As part of the ''Zero waste events: a 2020 vision", a new “roadmap” has been published to help the UK's £36 billion events industry better manage its waste. Today, the just 15% of the waste from events is recycled, but by 2020 the plan is to have diverted all the sector’s waste from landfill.
The events industry is a complex sector comprising of thousands of operators of all shapes and sizes. It supports around 25,000 businesses and some half a million full time equivalent jobs. It has a significant impact on the economy, with a current value of £36 billion, which is projected to rise to £48 billion by 2020.
However, dealing with waste has not been a priority. While some of the sector has achieved as much as a 50% recycling rate for their events, most are averaging just 15%, with a large amount of waste going direct to landfill.

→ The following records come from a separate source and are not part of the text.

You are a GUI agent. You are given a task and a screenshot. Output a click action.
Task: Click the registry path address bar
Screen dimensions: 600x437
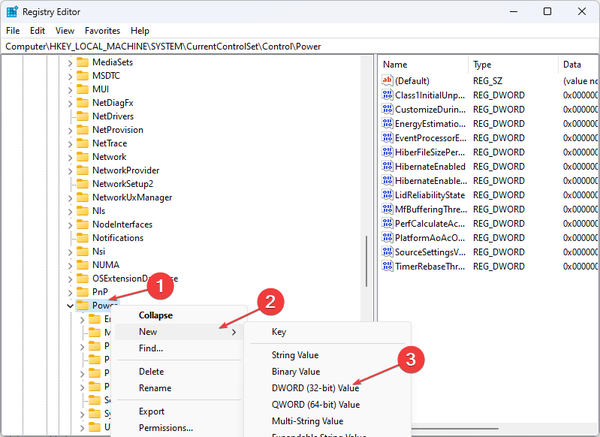(x=300, y=47)
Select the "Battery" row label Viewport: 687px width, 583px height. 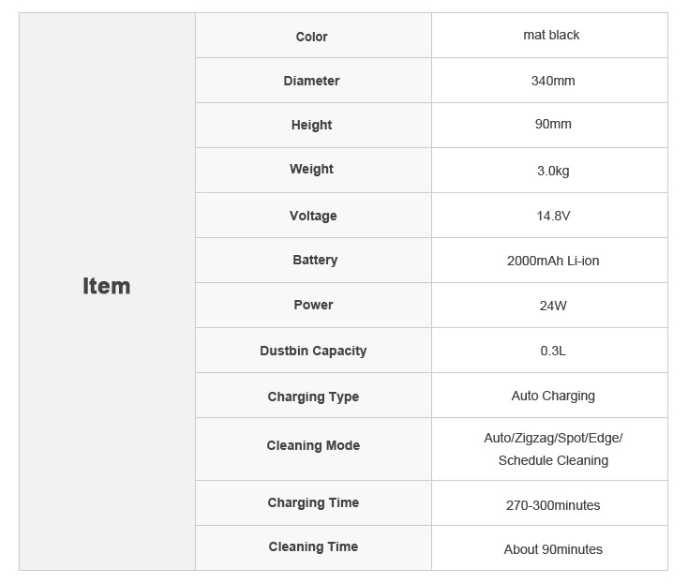pos(315,260)
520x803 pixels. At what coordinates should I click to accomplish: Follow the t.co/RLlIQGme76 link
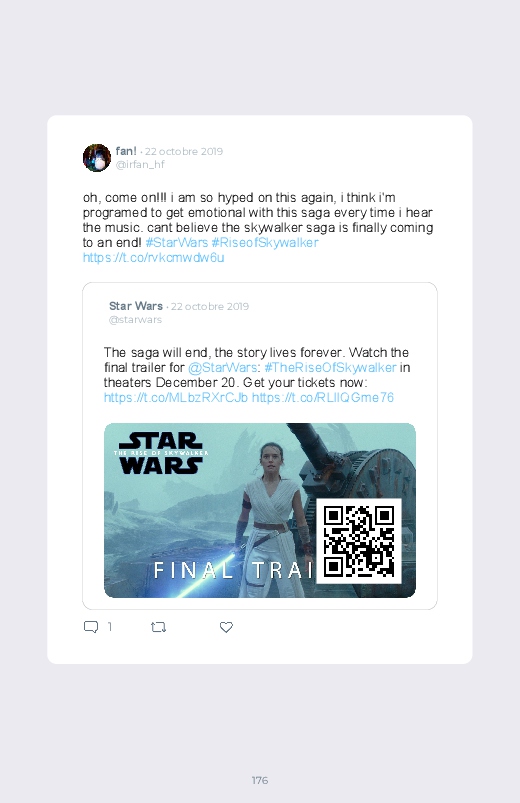pyautogui.click(x=323, y=397)
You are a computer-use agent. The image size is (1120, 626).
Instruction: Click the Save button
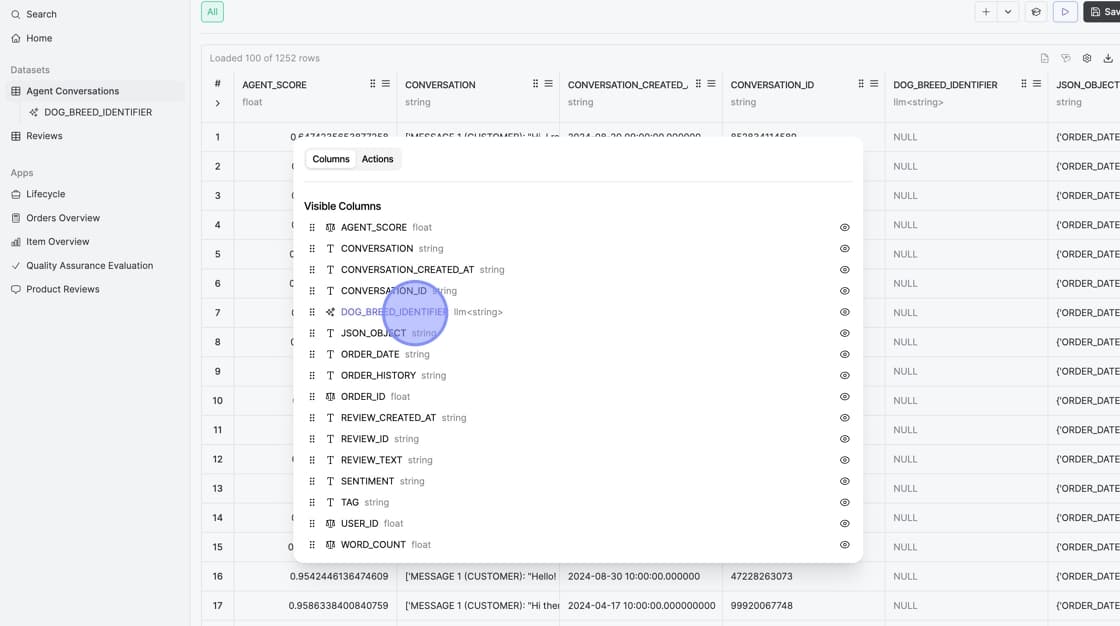1103,12
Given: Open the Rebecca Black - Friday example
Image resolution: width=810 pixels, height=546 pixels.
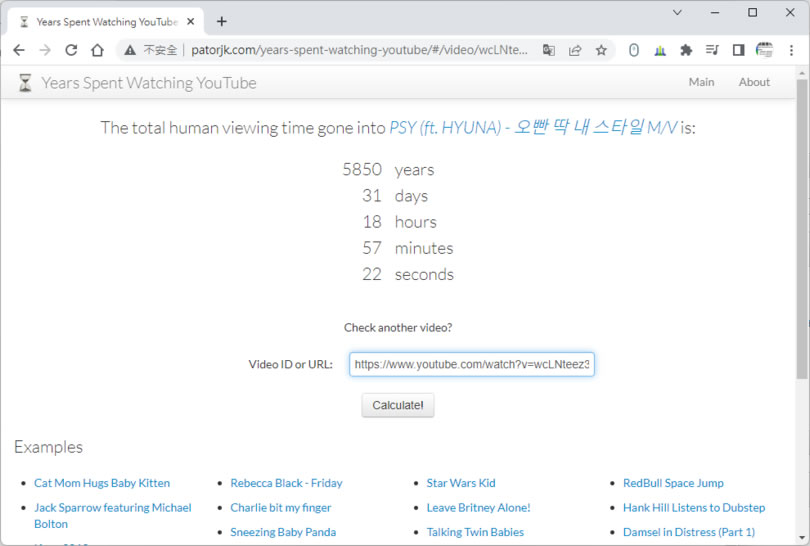Looking at the screenshot, I should point(286,483).
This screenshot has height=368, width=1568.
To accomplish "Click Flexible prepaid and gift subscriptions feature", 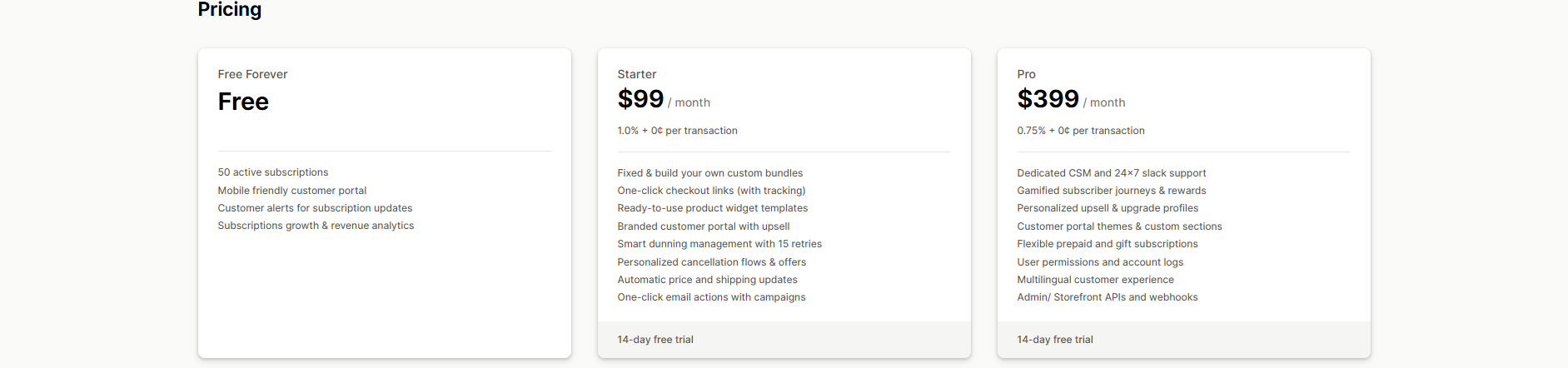I will (1107, 244).
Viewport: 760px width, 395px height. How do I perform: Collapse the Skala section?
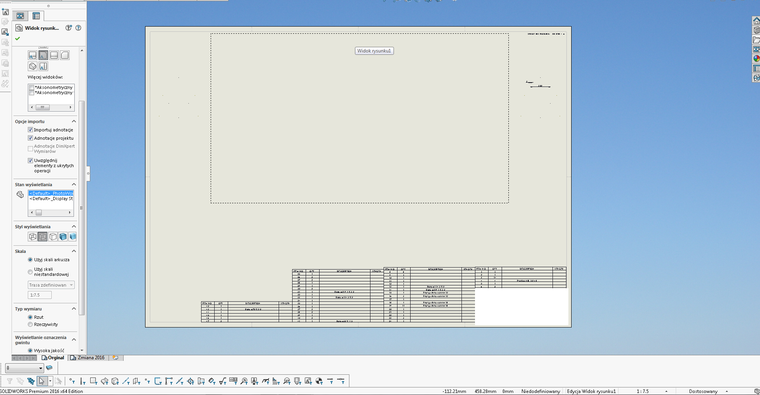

The “Events Industry Roadmap” has been developed by WRAP (the Waste & Resources Action Programme) following work with the events industry as part of its work on the European Pathway to Zero Waste project (EPOW). The roadmap draws on lessons learned from the London 2012 Olympic and Paralympic Games – the first ever zero waste to landfill Games – creating a series of steps that events and the industry can take to achieve sustainable events. WRAP CEO Liz Goodwin said the roadmap is a “simple vision”.
"The London 2012 Olympics showed just what could be achieved by a clear commitment. Making waste prevention part of an event's plan can deliver significant savings for businesses large and small. It will benefit all, from local community activities right up to large-scale UK events like the Ryder Cup and the Commonwealth Games 2014 in Glasgow.”
Resource management minister Lord de Mauley added: "An industry worth £36 billion can make significant savings by tackling waste and reducing the impact waste overheads have on the bottom line. The industry can use this roadmap to improve their business returns through simple, collective effort."